Simulated Author's Rebuttal
We thank the referee for their thorough review and valuable feedback on our manuscript. We address each of the major comments below and have updated the manuscript to incorporate the suggested improvements where appropriate.
read point-by-point responses
-
Referee: [Dataset construction] Dataset construction section: the manuscript provides no quantitative description of the training distribution, such as the number of unique compositions or elements covered, temperature/pressure histograms, or the fraction of data at high-T/high-P regimes. This information is load-bearing for the central generalization claim that the 15 meV/atom Gibbs free energy accuracy extends across unseen inorganic solids up to 1000 K and 1000 GPa.

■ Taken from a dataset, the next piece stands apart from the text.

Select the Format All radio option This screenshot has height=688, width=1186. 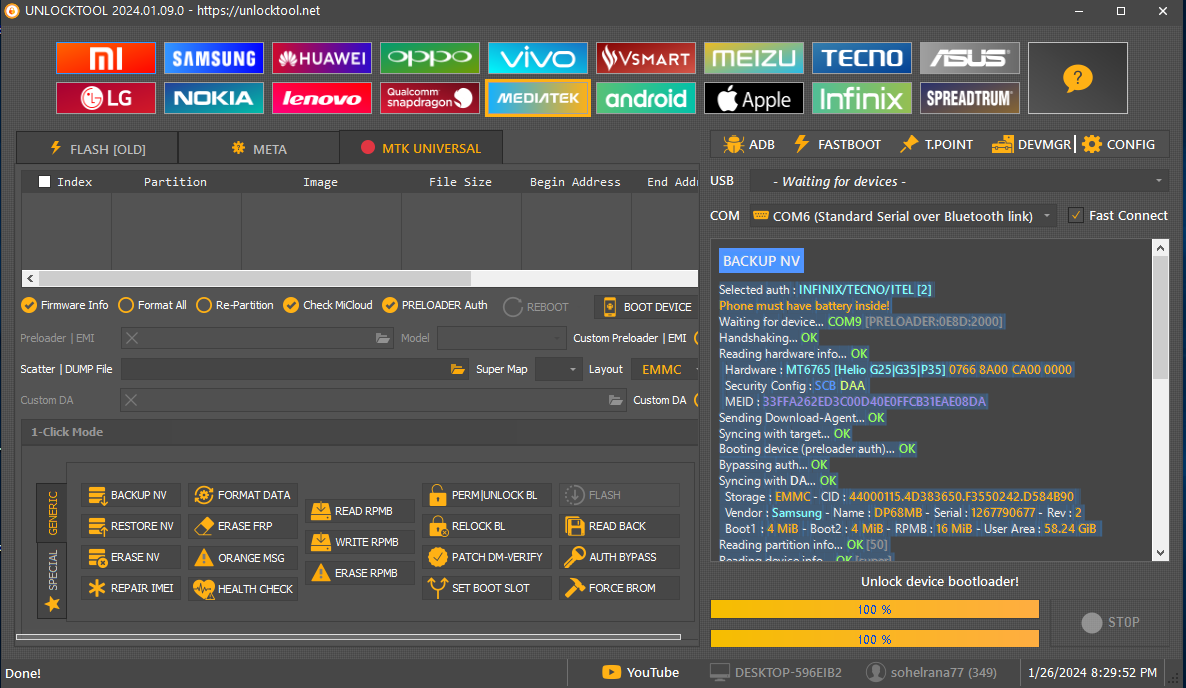click(x=126, y=305)
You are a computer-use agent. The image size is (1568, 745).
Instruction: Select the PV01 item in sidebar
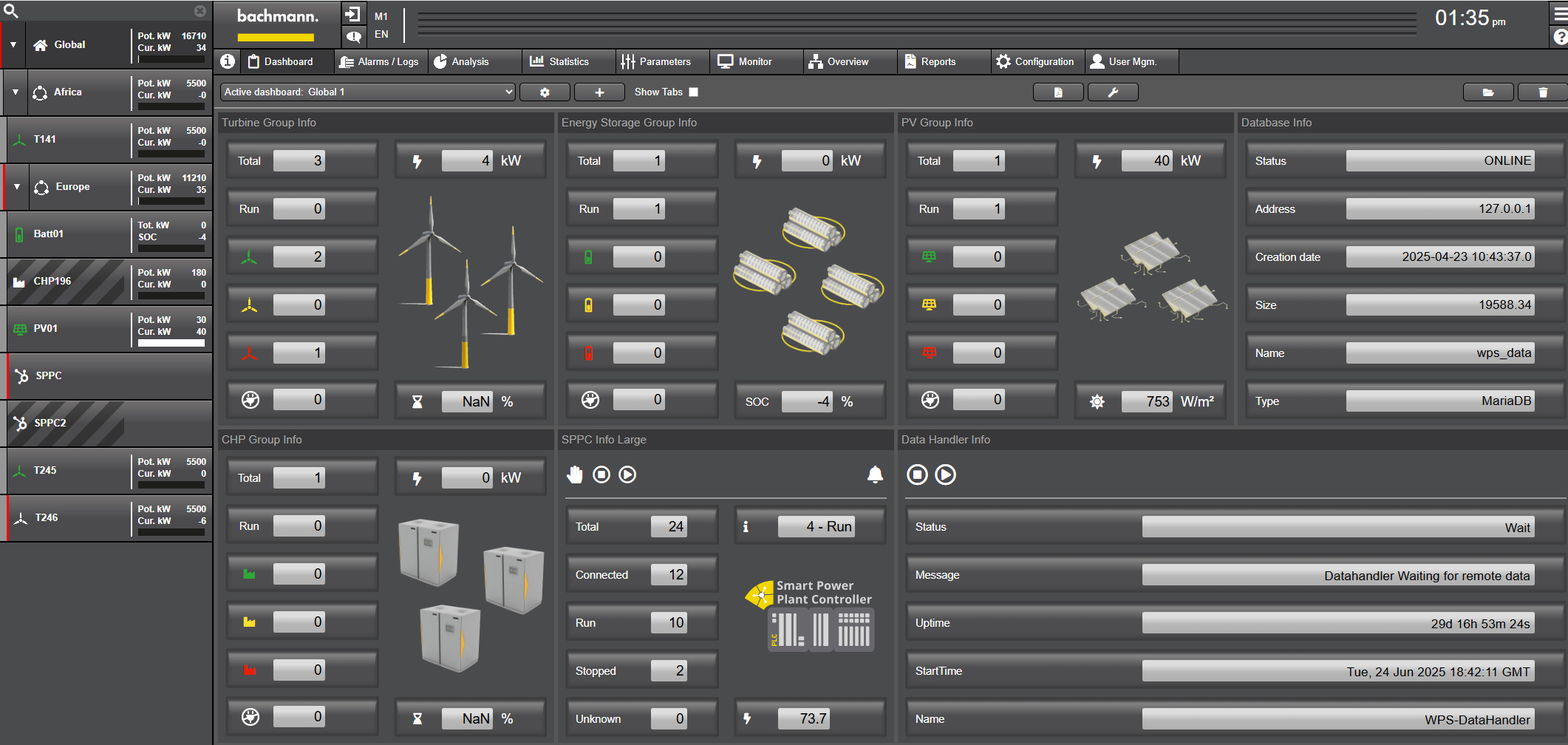46,328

Authors: We agree with the referee that a quantitative description of the training distribution is important to support the generalization claims. In the revised manuscript, we have expanded the Dataset construction section to include the number of unique compositions and elements covered, as well as histograms showing the distribution of temperatures and pressures in the training data. We have also specified the fraction of data in the high-temperature (above 1000 K) and high-pressure (above 100 GPa) regimes. These additions provide the necessary context for evaluating the model's performance across the claimed range. revision: yes
-
Referee: [Thermodynamic properties results] Thermodynamic properties results: the reported 15 meV/atom resolution for Gibbs free energies versus experiment is given without error bars on the model predictions, without explicit train/test split details, and without confirmation that the experimental comparison set is disjoint from the actively learned first-principles data. These omissions prevent assessment of whether the accuracy reflects true out-of-distribution performance or interpolation on well-sampled subsets.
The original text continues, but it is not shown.